Our farmland has been utterly transformed in recent decades such that most fields are practically devoid of life while even the ancient system of hedgerows is vanishing due to neglect and outright destruction. Last month, BirdWatch Ireland and the Royal Society for the Protection of Birds in Northern Ireland reported that an incredible two thirds of all our bird species are heading toward extinction. This is a frightening figure. Our waterways are mostly polluted by farm run-off and under-treated human sewage. In fact, we continue to pour completely untreated sewage into our surroundings from 35 towns and villages in Ireland. At sea, Ireland has a lamentable reputation for overfishing marine life while we continue to lose biodiversity in the mere 2% of our seas that currently fall within protected areas. It is a dire state of affairs when the majority of the fishing boats around Ireland scarcely even catch fish any more and must make do with crabs and lobsters due to the collapse of the ocean ecosystem. Healthy ecosystems are not just nice to have, they are central to the production of food, the availability of clean water, the stability of our climate as well as our mental and physical health. Healthy, functioning ecosystems are essential to our very survival yet we have destroyed them. We should be doing better.

Successive Governments have signed up to a raft of legislation to protect biodiversity and water quality yet a recent report from the National Biodiversity Forum lambasted the State as "The biggest transgressor of environmental law". As legislators, member play a key role in addressing this crisis. The good news is that the solutions are to hand, namely, farming in a way that is close to nature, ending overfishing and creating well-protected marine protected areas, investing in wastewater infrastructure, reintroducing species we have driven to extinction and rewilding our rivers and uplands so forests and peatlands are restored. We must remove perverse subsidies which promote the destruction of nature and reform laws that are no longer fit for addressing the challenges we face. For instance, the Arterial Drainage Act 1945, which results in so much damage to our river systems, must be looked at. We need a new biodiversity Act that will put our biodiversity action plan on a legal footing. Nature restoration is climate action. Healthy bogs, farmland and oceans all store and sequester carbon. It is also people action as it creates employment, diversifies economic opportunity strengthening communities and reducing inequalities.

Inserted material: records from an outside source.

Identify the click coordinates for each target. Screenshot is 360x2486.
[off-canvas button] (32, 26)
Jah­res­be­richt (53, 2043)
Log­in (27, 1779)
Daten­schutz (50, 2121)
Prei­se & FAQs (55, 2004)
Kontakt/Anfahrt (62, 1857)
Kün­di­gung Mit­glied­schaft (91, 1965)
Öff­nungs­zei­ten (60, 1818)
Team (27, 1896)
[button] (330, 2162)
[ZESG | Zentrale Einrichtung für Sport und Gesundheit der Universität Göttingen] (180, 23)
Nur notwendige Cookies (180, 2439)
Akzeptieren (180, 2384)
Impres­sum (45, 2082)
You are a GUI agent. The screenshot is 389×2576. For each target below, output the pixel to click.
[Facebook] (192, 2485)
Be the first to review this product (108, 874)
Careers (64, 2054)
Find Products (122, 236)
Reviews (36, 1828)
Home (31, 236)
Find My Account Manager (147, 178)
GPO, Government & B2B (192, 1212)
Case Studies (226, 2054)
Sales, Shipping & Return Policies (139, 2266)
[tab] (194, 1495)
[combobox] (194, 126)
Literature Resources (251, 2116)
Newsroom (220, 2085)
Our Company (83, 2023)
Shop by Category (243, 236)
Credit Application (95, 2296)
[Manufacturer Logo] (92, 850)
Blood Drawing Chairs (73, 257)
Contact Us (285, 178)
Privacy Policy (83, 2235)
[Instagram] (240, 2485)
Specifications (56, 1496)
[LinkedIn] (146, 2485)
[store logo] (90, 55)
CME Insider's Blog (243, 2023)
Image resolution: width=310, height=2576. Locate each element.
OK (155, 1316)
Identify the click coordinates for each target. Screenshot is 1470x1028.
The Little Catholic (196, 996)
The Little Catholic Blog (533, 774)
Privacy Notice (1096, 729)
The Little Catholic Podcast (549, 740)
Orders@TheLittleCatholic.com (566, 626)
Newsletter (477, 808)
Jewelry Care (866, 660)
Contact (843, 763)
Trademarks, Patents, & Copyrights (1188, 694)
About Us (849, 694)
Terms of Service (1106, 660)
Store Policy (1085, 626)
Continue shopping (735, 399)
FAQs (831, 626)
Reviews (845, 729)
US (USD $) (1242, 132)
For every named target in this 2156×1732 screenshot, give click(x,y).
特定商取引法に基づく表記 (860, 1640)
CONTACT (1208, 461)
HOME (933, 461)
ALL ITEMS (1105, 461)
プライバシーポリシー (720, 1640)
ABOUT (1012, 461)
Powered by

The challenge before us is daunting. Quite frankly, our children face a frightening future. As legislators right now, members are making key decisions that will shape that future. I urge them to act with the level of urgency this crisis requires. We have no excuses. I firmly believe restoring nature to our island could be the most wonderful project for bringing our communities together. We are, after all, a part of nature but the time for action is now.